I heard of this too. When searching for free assets online, I found one I liked and it only had only a bump map. I tried some assets with normal maps, but I couldn’t get them to look as good (pronounced depth) but maybe it was just assets I that I found at the time.
That’s interesting! After some tweaks to your demo, your adjusted bump map is in fact able to make the wall rougher and more bumpy:
I have a question though: shouldn’t the bump scale effectively achieve the same thing you did manually scaling the image asset?
I still wonder what it is about the original demo in my OP that avoids stair steps while allowing high bump depth. Let me see if I can export the scene as plain Three.js, and codepen it…

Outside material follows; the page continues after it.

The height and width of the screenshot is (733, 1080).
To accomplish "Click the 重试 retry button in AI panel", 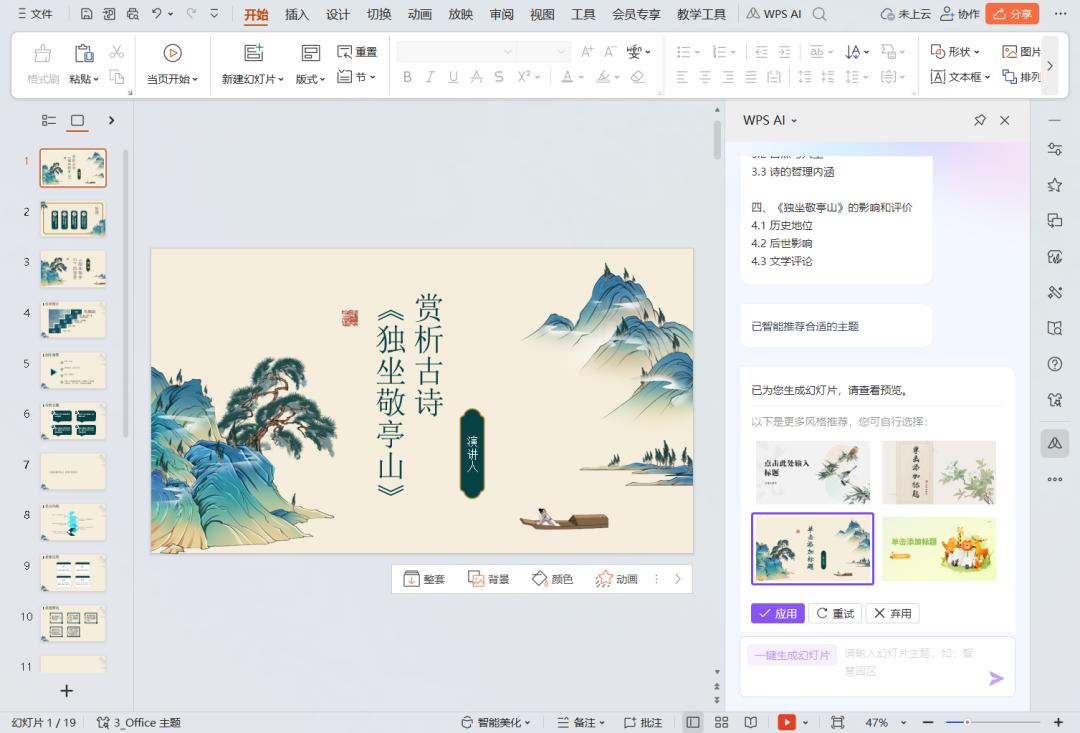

Ah, that makes sense. So the original bump map limited its data to a subset of the range of available values, which I’m imagining is not very many bits for the range of all its data. (Still curious how my original example avoided the issue though, but I’ll have to circle back to that a little later)
Interesting, never used that before. I wasn’t able to find a Three.js demo (looks like older examples had one, but now removed).
I found this plain webgl demo:
Here’s an r3f demo on three r126:
But it gets a bit funky/artefacty when the “wall” is at more of an angle. It’s also just a webgl-demo wrapped in Three (ShaderMaterial), not really useful without the rest of Three’s material system.
I’m guessing there’s a reason this isn’t in Three core.
Maybe it is more useful as a composable node material for WebGPURenderer? But node materials are not easy to modify last I tried.